But there was one claim, she knew; there was Sybil. She must not make a fool of herself for the sake of Sybil. She must do nothing to interfere with what had been taking place this very morning in the small fishing-boat far out beyond the marshes somewhere near the spot where Savina Pentland had been drowned. She knew well enough why Sybil had chosen to go fishing instead of riding; it was so easy to look at the girl and at young de Cyon and know what was happening there. She herself had no right to stand in the way of this other thing which was so much younger and fresher, so much more nearly perfect.
As she put her mare over the low wall by the stables she looked up and chanced to see a familiar figure in rusty black standing in the garden, as if she had been there all the while looking out over the meadows, watching them. As she drew near, Aunt Cassie came forward with an expression of anxiety on her face, saying in a thin, hushed voice, as if she might be overheard, “I thought you’d never come back, Olivia dear. I’ve been looking everywhere for you.”
Aware from the intense air of mystery that some new calamity had occurred, Olivia replied, “I was riding with O’Hara. We went too far and it was too hot to hurry the horses.”

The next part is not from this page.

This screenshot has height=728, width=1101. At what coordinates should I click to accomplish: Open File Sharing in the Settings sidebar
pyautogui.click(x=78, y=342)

“I know,” said Aunt Cassie. “I saw you.” (“Of course she would,” thought Olivia. “Does anything ever escape her?”) “It’s about her. She’s been violent again this morning and Miss Egan says you may be able to do something. She keeps raving about something to do with the attic and Sabine.”
“Yes, I know what it is. I’ll go right up.”
Higgins appeared, grinning and with a bright birdlike look in his sharp eyes, as if he knew all that had been happening and wanted to say, “Ah, you were out with O’Hara this morning ... alone.... Well, you can’t do better, Ma’am. I hope it brings you happiness. You ought to have a man like that.”
As he took the bridle, he said, “That’s a fine animal Mr. O’Hara rides, Ma’am. I wish we had him in our stables....”
She murmured something in reply and without even waiting for coffee hastened up the dark stairs to the north wing. On the way past the row of tall deep-set windows she caught a swift glimpse of Sabine, superbly dressed and holding a bright yellow parasol over her head, moving indolently up the long drive toward the house, and again she had a sudden unaccountable sense of something melancholy, perhaps even tragic, a little way off. It was one of those quick, inexplicable waves of depression that sweeps over one like a shadow. She said to herself, “I’m depressed now because an hour ago I was too happy.”
And immediately she thought, “But it was like Aunt Cassie to have such a thought as that. I must take care or I’ll be getting to be a true Pentland ... believing that if I’m happy a calamity is soon to follow.”
She had moments of late when it seemed to her that something in the air, some power hidden in the old house itself, was changing her slowly, imperceptibly, in spite of herself.